A Lordstown Motors spokesman said the company has nothing to add to the public comments it already has made.

I asked Michelle Krebs, executive auto analyst for, where things stand for Lordstown Motors.

“When it comes to making motor vehicles, I think what a lot of start-ups have discovered is that it’s incredibly complicated and difficult, and it is ungodly expensive,” Krebs said. “Just ask Tesla.” Her parent company, Cox Automotive, is an investor in Rivian, another company developing an electric pickup.

Tesla, a global EV leader, is the example hanging over the many start-ups developing their own electric vehicles, she said. Tesla had years of financial losses and concerns about its ability to ramp up production, and it has been dogged by short sellers.

Despite the many challenges, Tesla is now profitable and has a market value greater than any traditional automaker. Investors want to find the next Tesla.

Krebs said Lordstown Motors’ problems are especially concerning because of the implications for a community and region that already went through the pain of losing the GM plant.

Lordstown Motors arrived on the scene in 2019, providing good news for state and federal officials who were upset that GM was shuttering the plant.

The plant had employed more than 10,000 workers during its heyday, but also had endured layoffs and labor strife, and was down to about 1,600 workers by the time it closed. Lordstown Motors employed about 250 people as of last November, and said it planned to have about 1,500 by the end of 2021.

Now, people like Lordstown Mayor Arno Hill are left to prepare for the worst.

“I don’t know what to think right now,” Hill said, interviewed this week by WKBN television of Youngstown.

One of the problems for the company is that any delays are taking away from its chances of being one of the first to offer an electric truck for sale.

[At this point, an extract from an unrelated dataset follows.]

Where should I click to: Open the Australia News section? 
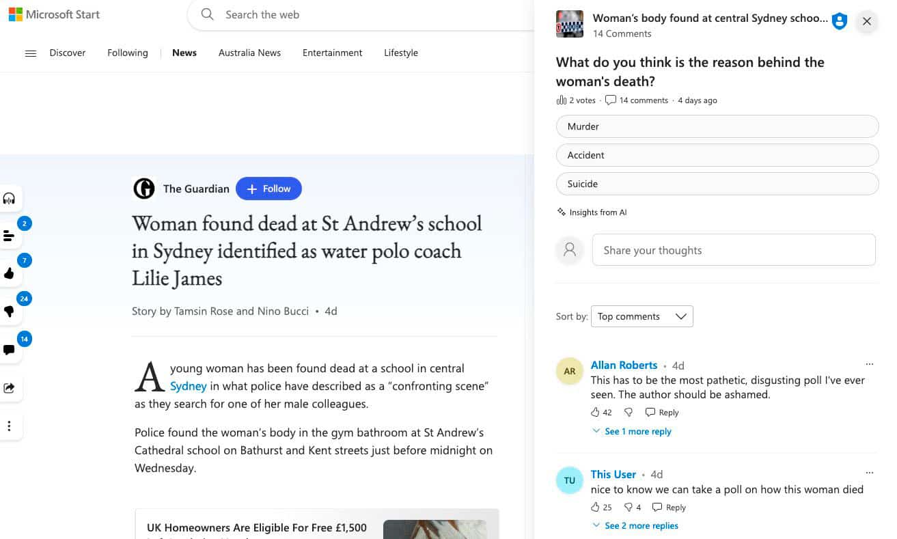(249, 53)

The company said last year that its truck would be available by late summer, 2021. Now Lordstown is saying production will begin in the fourth quarter, and I doubt that anybody would be surprised to see that pushed back.

Instead of having a big lead, the release of the truck is now getting uncomfortably close to the debut of an eagerly awaited product, the all-electric Ford F-150 Lightning, which Ford says will be available in spring of 2022.

Ford says it expects that corporate fleets will be key buyers of the Lightning, the same customers Lordstown Motors is aiming for.

If Lordstown Motors can emerge from its current problems and become a viable automaker, it would be a great comeback story, but not many people are betting on it.

Other stories about the energy transition to take note of this week.

Ohio Looks to Develop Workforce for ‘Voltage Valley’: Lordstown Motors is part of a larger development effort in the region called ‘Voltage Valley,’ an attempt to rebrand the Youngstown, Ohio, area as a hub for the electric vehicle industry. A job fair this week shows some of the companies that make battery parts and other components for use in EVs, as Kathiann Kowalski reports for Energy News Network. Among the employers is Ultium Cells, a joint venture of GM and LG Energy Solution, which plans to open a battery factory in the region next year. Business leaders are trying to attract companies and workers with the idea that Youngstown has a core competency in manufacturing that is well-suited to nurture growing industries like clean transportation.

General Motors Announces Big Increase in EV Spending: GM keeps raising its target for spending on electric and autonomous vehicles, something it did again on Wednesday with the release of a plan to spend $35 billion by 2025, an increase of 30 percent from the previous investment level. The plan includes the construction of two new battery plants, in addition to the two it already had announced, as Kalea Hall of The Detroit News reports. The company previously said it was building battery plants in Tennessee and the one in the Youngstown area in Ohio. GM is not saying where the two additional plants will be located. “GM is targeting annual global EV sales of more than 1 million by 2025, and we are increasing our investment to scale faster because we see momentum building in the United States for electrification, along with customer demand for our product portfolio,” said GM CEO Mary Barra in a statement.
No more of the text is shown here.